Unfortunately, you can’t really filter out a direct import of a CVS repository: git-cvsimport stores branches and tags, and filtering will most likely create dangling objects; so, what I did was cloning the original repository, to get rid of the local branches, and remove all the tags:

  $ git clone --no-hardlinks /tmp/gtk2-perl Gtk2-SourceView.git
  $ for TAG in `git tag`; do git tag -f -d ${TAG}; done

The --no-hardlinks switch is important for later – I have to thank Ricardo Signes for this tip; in short: it makes git use real copies instead of hardlinking files when cloning a local repository, and will make the garbage collection and pruning phases actually work and prune the unused objects from the git database.

At this point, I just filter-branched and reset:

  $ git filter-branch --subdirectory-filter Gtk2-SourceView HEAD
  $ git reset --hard

and then called:

  $ git gc --aggressive
  $ git prune

and finally obtained my local git repository of the Gtk2-SourceView module from the original CVS repository – with all the history on HEAD preserved. The good part is that the entire set of operations is very repetitive, so it’s suitable for scripting ((I did write a small script which extracted every Perl module sub-directory into its own git repository – but it’s mostly 50 lines sugarcoating the core 5 lines of actual work)). Yey for git! :-)

My Wandering Days Are Over

This weekend I’ve finally tried Vala, something I wanted to do for a while now. Vala is, for those of you that never tried it, like GOB, but on PCP and steroids and with a syntax that doesn’t make using it feel like you’re being skull-raped through your eye sockets. It’s, actually, quite a pleasant experience – if you ignore the utter brain damage of connecting signals by overloading the plus operator ((which is more a fault of C# than anything, and one of the reasons operator overloading should be banished using necromancy. Come on: signal = signal + handler? Really?)).

Surely, there are a couple of issues with the underlying C translation layer:

  • connecting signals passes the class instance pointer, but if your class does not have any property then an empty struct will be generated, which doesn’t create valid C code;
  • if you then add a dummy int, the passed pointer is still called “self” but it’s never allocated, because the Vala compiler still expects for the class to inherit from GLib.Object in this case, while it really shouldn’t;
  • so, if you want to connect to signals, you have to make your class inherit from Object, create an instance and connect to the signals in the constructor or inside a method;

The last point is a perfectly legitimate choice to be made by language designers: but, then, this snippet:

using GLib;
using Gdict;

class TestSource {
  void on_definition_found (Gdict.Context context, Gdict.Definition definition) {
    stdout.printf ("*definition for `%s' found:\n%s\n",
  static void main (string[] args) {
    var loop = new GLib.MainLoop (null, false);
    var context = new Gdict.ClientContext ("dict.org", 2628);

    context.definition_found += on_definition_found;
    try {
      context.define_word ("*", "dictionary");
   } catch (Glib.Error e) { warning (e.message); }

    loop.run ();

should fail to compile in Vala, and not in produce invalid C code ((I think this stems from the fact that Vala, like C#, allows a mixed OO-procedural approach, like Perl and Python; but those languages usually get it right)).

Anyway, Vala is an interesting project.
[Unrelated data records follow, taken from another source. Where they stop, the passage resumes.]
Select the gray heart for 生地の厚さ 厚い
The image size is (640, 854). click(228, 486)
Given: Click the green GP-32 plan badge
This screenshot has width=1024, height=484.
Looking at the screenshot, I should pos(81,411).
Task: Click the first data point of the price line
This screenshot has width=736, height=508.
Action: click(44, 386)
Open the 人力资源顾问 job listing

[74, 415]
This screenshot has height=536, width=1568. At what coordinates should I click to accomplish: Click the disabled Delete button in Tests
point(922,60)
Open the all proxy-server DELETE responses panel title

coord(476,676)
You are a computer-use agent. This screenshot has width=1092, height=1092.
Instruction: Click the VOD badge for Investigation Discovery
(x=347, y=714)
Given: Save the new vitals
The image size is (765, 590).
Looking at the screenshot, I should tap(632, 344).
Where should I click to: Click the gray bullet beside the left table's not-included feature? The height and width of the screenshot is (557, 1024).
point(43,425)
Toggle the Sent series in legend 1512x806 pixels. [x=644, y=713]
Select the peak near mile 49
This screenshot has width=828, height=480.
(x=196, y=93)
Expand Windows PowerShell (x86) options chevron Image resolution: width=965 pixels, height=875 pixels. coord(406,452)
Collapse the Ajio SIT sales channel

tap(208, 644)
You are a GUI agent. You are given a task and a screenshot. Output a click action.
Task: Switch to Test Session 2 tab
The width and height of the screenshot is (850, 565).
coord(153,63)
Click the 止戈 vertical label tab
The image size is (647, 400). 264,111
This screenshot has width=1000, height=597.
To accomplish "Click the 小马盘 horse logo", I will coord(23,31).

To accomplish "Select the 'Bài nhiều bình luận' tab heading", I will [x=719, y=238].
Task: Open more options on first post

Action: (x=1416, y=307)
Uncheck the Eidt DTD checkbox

If it had a better integration with the rest of the toolchain (gdb, valgrind, autotools, profilers, etc.) it should definitely become one of the first class citizens of GNOME ((for instance, Apple has native Objective-C support, and that is a layer above C like Vala)).

By the way, just to try out Vala I wrote the bindings for the Gdict API. They are mostly working, so if you want to check them out, you can clone the repository here:

  git clone http://www.gnome.org/~ebassi/git/gdict-vala.git

Those are the bindings for the unstable version of Gdict, which will be released for GNOME 2.20.